[Records excerpted from a collection]
-*-

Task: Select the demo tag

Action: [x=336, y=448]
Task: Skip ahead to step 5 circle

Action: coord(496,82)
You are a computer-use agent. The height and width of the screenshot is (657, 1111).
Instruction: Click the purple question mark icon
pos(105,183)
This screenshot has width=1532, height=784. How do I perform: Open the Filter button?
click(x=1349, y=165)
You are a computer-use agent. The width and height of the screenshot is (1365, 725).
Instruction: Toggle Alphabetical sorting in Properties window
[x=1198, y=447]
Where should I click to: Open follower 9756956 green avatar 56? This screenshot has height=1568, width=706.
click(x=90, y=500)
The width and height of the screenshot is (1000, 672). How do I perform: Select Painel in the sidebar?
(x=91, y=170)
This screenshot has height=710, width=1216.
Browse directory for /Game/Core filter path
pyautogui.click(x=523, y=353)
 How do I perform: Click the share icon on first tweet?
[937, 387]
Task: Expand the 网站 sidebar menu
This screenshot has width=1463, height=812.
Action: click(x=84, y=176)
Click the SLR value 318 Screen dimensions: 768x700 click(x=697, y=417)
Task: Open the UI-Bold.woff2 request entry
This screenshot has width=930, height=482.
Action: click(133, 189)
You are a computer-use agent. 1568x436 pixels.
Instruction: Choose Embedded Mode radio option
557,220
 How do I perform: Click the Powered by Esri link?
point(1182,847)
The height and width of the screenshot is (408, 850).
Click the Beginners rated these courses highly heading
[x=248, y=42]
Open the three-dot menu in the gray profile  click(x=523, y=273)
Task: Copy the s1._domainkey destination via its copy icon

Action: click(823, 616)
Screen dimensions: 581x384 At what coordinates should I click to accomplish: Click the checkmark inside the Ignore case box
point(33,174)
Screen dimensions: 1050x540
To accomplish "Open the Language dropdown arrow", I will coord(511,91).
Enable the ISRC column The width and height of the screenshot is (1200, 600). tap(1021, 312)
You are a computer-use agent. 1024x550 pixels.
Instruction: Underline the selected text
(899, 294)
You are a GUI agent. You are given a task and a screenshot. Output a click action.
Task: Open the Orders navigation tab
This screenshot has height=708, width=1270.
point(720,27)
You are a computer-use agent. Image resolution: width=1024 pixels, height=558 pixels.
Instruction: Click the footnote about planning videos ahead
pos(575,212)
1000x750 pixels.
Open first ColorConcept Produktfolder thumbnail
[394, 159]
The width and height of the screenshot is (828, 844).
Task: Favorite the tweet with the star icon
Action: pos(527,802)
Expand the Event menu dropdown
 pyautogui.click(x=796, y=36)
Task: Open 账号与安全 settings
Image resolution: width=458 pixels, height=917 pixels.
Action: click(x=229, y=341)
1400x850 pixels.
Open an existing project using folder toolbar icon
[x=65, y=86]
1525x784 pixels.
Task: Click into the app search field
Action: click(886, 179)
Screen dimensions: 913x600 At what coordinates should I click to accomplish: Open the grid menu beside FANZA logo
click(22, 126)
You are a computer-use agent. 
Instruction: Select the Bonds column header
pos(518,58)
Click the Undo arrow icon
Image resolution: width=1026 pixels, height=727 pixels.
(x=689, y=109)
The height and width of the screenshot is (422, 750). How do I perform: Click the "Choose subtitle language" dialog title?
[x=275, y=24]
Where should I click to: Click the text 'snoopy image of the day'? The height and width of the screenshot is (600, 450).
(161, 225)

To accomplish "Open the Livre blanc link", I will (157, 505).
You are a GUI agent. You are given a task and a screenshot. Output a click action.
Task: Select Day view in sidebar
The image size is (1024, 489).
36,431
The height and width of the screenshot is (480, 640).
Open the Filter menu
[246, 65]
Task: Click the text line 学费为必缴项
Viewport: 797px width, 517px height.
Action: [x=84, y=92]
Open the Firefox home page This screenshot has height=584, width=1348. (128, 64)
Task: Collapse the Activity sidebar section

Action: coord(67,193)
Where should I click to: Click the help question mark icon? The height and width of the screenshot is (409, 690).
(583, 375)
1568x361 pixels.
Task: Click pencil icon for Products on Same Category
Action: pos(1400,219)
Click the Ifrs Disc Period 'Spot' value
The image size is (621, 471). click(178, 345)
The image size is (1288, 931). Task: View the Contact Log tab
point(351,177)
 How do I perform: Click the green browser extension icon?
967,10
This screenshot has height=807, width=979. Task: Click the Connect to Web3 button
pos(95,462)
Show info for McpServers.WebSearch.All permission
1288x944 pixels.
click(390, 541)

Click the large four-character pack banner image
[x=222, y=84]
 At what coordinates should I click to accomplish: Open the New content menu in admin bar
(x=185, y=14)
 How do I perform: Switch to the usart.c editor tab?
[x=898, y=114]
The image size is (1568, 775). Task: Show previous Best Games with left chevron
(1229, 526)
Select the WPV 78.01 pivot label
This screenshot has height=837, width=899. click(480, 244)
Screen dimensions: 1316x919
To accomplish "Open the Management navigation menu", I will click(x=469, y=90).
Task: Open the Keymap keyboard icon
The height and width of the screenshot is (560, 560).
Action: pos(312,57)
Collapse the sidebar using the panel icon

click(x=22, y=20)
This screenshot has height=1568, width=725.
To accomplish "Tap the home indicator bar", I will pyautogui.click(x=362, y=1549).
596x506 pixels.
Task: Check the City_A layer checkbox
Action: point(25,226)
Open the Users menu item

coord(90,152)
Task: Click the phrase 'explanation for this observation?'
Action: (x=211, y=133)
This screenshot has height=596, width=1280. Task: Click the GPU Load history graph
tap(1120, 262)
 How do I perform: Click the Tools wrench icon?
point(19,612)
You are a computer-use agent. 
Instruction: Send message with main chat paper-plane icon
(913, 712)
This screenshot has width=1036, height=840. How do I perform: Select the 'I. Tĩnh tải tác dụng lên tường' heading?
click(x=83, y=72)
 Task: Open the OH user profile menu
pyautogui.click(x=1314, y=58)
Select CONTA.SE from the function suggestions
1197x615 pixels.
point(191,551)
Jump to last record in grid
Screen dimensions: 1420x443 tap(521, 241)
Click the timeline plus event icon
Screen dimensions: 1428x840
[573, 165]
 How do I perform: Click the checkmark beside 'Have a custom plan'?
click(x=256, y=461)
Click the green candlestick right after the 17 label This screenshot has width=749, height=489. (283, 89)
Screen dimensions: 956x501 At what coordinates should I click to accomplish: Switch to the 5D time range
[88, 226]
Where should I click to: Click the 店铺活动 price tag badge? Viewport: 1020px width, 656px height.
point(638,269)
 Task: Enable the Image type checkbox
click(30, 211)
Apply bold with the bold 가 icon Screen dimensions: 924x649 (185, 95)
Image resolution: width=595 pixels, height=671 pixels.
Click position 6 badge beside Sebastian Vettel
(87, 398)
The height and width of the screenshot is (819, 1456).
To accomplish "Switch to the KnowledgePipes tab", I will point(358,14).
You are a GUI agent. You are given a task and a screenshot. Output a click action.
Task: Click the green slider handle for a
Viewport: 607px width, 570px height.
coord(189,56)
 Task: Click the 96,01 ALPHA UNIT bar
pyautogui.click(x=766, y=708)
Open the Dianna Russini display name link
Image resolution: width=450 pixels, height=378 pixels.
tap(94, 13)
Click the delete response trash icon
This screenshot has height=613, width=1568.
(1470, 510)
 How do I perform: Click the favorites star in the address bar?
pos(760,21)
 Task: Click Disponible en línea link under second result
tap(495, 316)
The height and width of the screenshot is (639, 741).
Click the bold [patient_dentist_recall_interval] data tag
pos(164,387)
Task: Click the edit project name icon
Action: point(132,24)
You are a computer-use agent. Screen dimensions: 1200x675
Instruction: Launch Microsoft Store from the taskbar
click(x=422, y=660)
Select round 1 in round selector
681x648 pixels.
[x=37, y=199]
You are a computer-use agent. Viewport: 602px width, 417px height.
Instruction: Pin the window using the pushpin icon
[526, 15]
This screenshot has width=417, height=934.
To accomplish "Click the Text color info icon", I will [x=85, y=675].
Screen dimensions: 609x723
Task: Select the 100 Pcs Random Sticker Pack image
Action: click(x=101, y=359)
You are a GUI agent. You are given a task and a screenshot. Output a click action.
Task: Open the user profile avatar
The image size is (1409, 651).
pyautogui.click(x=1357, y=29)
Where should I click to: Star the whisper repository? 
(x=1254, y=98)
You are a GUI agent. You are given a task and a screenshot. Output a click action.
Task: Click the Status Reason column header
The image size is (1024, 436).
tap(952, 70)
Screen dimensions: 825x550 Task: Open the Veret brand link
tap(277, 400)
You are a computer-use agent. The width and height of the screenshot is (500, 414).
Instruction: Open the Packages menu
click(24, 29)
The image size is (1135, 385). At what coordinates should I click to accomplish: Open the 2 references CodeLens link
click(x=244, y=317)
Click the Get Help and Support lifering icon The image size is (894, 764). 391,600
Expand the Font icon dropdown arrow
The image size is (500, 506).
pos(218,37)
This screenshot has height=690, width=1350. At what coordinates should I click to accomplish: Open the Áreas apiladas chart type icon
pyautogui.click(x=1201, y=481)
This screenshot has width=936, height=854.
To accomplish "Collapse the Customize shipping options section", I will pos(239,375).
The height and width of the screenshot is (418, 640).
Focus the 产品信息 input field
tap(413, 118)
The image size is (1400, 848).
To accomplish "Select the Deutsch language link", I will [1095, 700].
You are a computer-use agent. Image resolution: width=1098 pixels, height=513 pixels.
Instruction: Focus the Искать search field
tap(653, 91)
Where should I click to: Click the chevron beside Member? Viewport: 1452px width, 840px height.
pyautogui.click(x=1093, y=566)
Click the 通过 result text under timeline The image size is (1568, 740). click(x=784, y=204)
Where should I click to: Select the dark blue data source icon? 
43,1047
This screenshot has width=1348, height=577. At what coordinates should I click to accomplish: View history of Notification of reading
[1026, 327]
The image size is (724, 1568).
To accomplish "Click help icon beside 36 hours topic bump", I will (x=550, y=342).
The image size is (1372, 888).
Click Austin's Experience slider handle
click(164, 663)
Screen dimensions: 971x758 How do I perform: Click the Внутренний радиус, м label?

-*-

TASK TO COMPLETE | What lines above hold the word "navigation"? Pull each one out.

RESULT FOR THIS EXERCISE |
Task: Open the Orders navigation tab
To accomplish "Open the Management navigation menu", I will click(x=469, y=90).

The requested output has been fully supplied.